I am a native of Safi, Morocco and resident of the state of Massachusetts. I was employed as a medical technologist at Massachusetts General Hospital yearned for something more challenging. On the advice of a good friend, I joined the Navy in July 2001. At the time I was not a U.S. citizen, so I had to begin my naval career enlisting first as a hospital corpsman (medical laboratory technician) until 2005, the year I was commissioned as a microbiologist in the Medical Service Corps.
My first official duty station was the Naval Medical Research Unit-3 (NAMRU-3) Cairo, Egypt. It was a great learning experience combining medical research, disease surveillance, and capacity building. Because of my background and linguistic skills, I was able to provide training, establish disease surveillance sites and develop collaborations with the ministries of health of French speaking countries such as Morocco, Djibouti, Côte d’Ivoire, and Burkina Faso. I also took part in similar missions throughout the region including Qatar, Afghanistan, Turkey, Georgia, Azerbaijan, Sierra Leone, Uganda, and Ghana.

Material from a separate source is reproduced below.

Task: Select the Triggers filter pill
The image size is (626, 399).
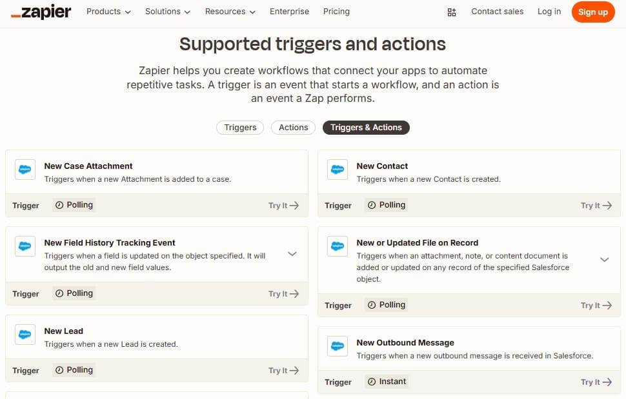Action: click(239, 128)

I was due to transfer to the Naval Medical Center Portsmouth (NMCP) in 2009 when the H1N1 virus outbreak broke out. My team from NAMRU-3 established a satellite lab in Kuwait where the first cases appeared among our troops in the area. Eventually, Forward Deployable Preventive Medicine Unit (FDPMU) teams from the Navy Environmental and Preventive Medicine Unit-2 (NEPMU-2) in Norfolk began supporting laboratory operations in Kuwait. Upon returning to NMCP, we were able to introduce this capability and established the first-ever molecular unit to test influenza viruses and provide the medical staff with results in a very short turnaround time.
Based on a growing interest in public health along with the extensive experience gained at NAMRU-3, I decided to add a Master’s of Public Health to my doctorate through a joint program between Old Dominion University and Eastern Virginia Medical School, a degree that I earned in 2012.
In the meantime, while stationed at NMCP, my interaction with NEPMU-2 prompted me to call my specialty leader for a subsequent transfer to the unit in 2011. My primary reason for requesting a transfer to NEPMU-2 was to experience what is like to man and run a mobile laboratory in a deployed setting. Once assigned to NEPMU-2 I had the privilege of serving as the Office-in Charge of the FDPMU team. Although the FDPMU did not have a chance to deploy, we were able to conduct field exercises and go through two successful operation readiness evaluations, the capstone pre-deployment certification event.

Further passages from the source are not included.